Comment Re:Automation is killing jobs faster than ever (Score 1) 435

Well, after the third accident, we took her car away. She never drove again, and died many many years ago.

Her driving degraded over the years, as she became more timid driver. But it was that last year when it became clear, she was a danger to drivers all around, because she did "unexpected" things while driving, but nothing illegal.

Comment Re:PPC macs were awful (Score 2) 236

Macs made USB!

It was very late in coming to Windows, and early implementations on Microsoft was horrible. They almost did the same thing to Firewire, and killed off the floppy long before it happened on PCs. SCSI implementation on Mac was also better. Mac tend to lead, PCs tend to "me too".

I have a theory on why this is, and it goes ... something like this.
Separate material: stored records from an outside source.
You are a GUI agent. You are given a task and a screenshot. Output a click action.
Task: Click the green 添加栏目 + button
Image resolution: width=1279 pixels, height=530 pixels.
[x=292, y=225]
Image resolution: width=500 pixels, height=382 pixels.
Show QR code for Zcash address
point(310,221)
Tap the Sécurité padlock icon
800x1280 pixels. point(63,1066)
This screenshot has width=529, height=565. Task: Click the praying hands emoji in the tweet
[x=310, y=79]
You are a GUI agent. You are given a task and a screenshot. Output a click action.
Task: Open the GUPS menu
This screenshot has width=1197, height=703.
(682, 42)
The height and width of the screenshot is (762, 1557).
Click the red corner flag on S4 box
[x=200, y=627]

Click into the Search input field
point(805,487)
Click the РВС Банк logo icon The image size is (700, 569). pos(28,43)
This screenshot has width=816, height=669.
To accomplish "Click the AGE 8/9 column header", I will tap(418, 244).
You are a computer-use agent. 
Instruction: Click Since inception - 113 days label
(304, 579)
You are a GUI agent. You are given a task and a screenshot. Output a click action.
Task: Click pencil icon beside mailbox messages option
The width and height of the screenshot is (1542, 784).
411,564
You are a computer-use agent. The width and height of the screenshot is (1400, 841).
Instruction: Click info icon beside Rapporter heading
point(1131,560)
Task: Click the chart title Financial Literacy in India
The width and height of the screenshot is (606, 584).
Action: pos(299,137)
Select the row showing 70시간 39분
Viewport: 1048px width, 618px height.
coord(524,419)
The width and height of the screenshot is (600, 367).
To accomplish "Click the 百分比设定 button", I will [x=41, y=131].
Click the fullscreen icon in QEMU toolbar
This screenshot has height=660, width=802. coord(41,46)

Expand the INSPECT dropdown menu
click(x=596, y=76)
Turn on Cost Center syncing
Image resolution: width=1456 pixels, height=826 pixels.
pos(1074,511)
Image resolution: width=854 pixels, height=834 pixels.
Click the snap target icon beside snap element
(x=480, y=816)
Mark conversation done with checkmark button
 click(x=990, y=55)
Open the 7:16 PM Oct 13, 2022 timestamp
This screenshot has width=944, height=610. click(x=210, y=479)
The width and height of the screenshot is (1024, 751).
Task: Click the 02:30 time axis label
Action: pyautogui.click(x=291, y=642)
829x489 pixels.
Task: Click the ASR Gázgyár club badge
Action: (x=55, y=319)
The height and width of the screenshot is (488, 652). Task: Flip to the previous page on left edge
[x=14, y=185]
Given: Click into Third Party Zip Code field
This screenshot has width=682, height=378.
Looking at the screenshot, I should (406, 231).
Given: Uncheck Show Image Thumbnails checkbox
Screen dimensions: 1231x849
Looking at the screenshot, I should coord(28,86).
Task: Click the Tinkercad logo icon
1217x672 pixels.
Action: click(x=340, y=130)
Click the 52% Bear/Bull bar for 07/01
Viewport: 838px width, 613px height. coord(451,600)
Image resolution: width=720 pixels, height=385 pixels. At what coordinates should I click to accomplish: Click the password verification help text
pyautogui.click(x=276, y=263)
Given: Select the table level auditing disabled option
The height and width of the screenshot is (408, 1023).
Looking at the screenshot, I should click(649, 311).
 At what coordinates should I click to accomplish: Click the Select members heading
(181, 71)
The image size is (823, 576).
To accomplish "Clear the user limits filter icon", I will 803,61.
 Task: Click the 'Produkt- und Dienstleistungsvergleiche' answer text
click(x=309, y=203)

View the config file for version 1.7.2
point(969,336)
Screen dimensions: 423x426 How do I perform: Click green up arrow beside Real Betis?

Apple looks towards the future, and builds what will be "standard" in 3 years with their top of the line products. Things like USB, SCSI, Firewire, No Floppies, etc

Microsoft (and PCs) are always looking to build the least expensive product, and aren't very good at forward thinking. They wait for Apple to have "standards" they can use (USB) and the struggle to make those standards fit inside PCs. By the time PCs catch up, three years later, the re-announce "new" features that "just work" (sort of) that Macs had three years before, and thus become "standard".

Now it doesn't always work out that way, Apple has picked some horribly slick albatrosses along the way. Good ideas that never caught on (FireWire) But if you look at the "standards" today, almost all of them were "standard" on Mac long before they were standard on PCs.

I am not a Mac/Apple fanatic, I'll use anything you put in front of me. Computers are tools, and a craftsman uses any tool that's in front of him.

Comment Re:Automation is killing jobs faster than ever (Score 1) 435

I actually agree. However, I do know that old people can cause accidents that are "not their fault" technically and legally, but still cause accidents. My Aunt had three accidents in one year and yet NONE of them were her fault. She was just not where people expected her to be because she "froze" in the middle of an intersection during a light change. She didn't enter illegally, and the other driver wasn't paying close attention so technically, the accident wasn't her fault. But she shouldn't have been there in the first place.

This is the same woman that would make "three rights" to avoid making a left turn, and then would get "lost" and freeze in an intersection trying to figure out which way to go. Not her fault. She obeyed all the traffic laws perfectly.